First and foremost i'd like to start by suggesting that the difficulty part of the code be seperated into it's own file....eg difficulty.cpp.
This would be the first step in creating an easy to adjust difficulty system as you can just write one, test it and then "plug" it in by replacing the current version. See NRB (MY COPY PASTE COIN) for how that works.
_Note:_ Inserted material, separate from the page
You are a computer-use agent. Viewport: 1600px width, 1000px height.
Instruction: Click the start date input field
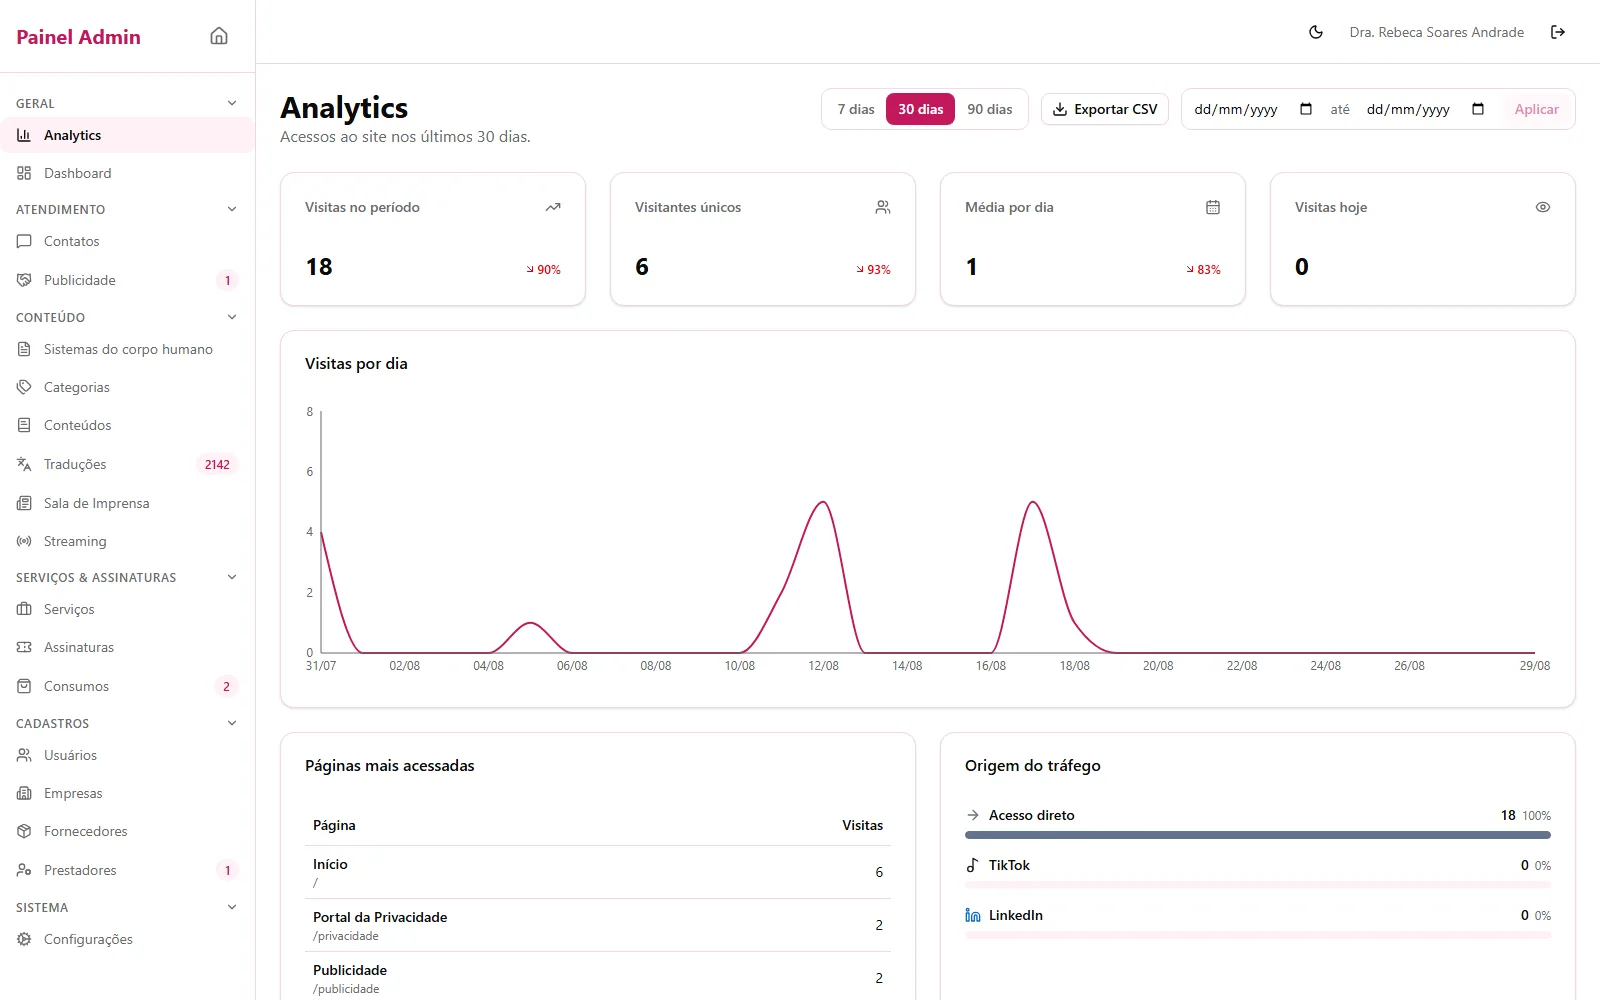pyautogui.click(x=1253, y=109)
this is the one we use there
it can be edited to meet the requirements of any and all coins that use the bitcoin codebase.
#include <vector>
#include "diff.h"
const struct SRetargetParams* CMainNetDiff::sRules = new SRetargetParams(3600, 120);
const struct SRetargetParams* COldNetDiff::sRules = new SRetargetParams(7200, 120);
const CBigNum CDiffProvider::bnProofOfWorkLimit(~uint256(0) >> 20);
CDiff* CDiffProvider::pnewDiff = NULL;
CDiff* CDiffProvider::pdynDiff = NULL;
CDiff* CDiffProvider::poldDiff = NULL;
CDiff* CDiffProvider::ptestDiff = NULL;
double CDiff::GetDifficulty(const CBlockIndex* blockindex = NULL)
{
// Floating point number that is a multiple of the minimum difficulty,
// minimum difficulty = 1.0.
if (blockindex == NULL)
{
if (pindexBest == NULL)
return 1.0;
else
blockindex = pindexBest;
}
return GetDifficultyFromTargetBits(blockindex->nBits);
}
struct TargetSpan
{
double difficulty;
double hashes;
int time;
};
static int CalculateHashrate(CBlockIndex* first, CBlockIndex* last)
{
double timeDiff = last->GetBlockTime() - first->GetBlockTime();
double timePerBlock = timeDiff / (last->nHeight - first->nHeight);
return (int) (CDiff::GetDifficultyFromTargetBits(last->nBits) * pow(2.0, 32) / timePerBlock);
}
json_spirit::Value CDiff::GetNetworkHashPS(int lookup)
{
if (pindexBest == NULL)
return 0;
// If lookup is -1, then use blocks since last difficulty change.
if (lookup <= 0)
{
int nInterval = this->GetRules()->nInterval;
lookup = pindexBest->nHeight % nInterval + 1;
}
// If lookup is larger than chain, then set it to chain length.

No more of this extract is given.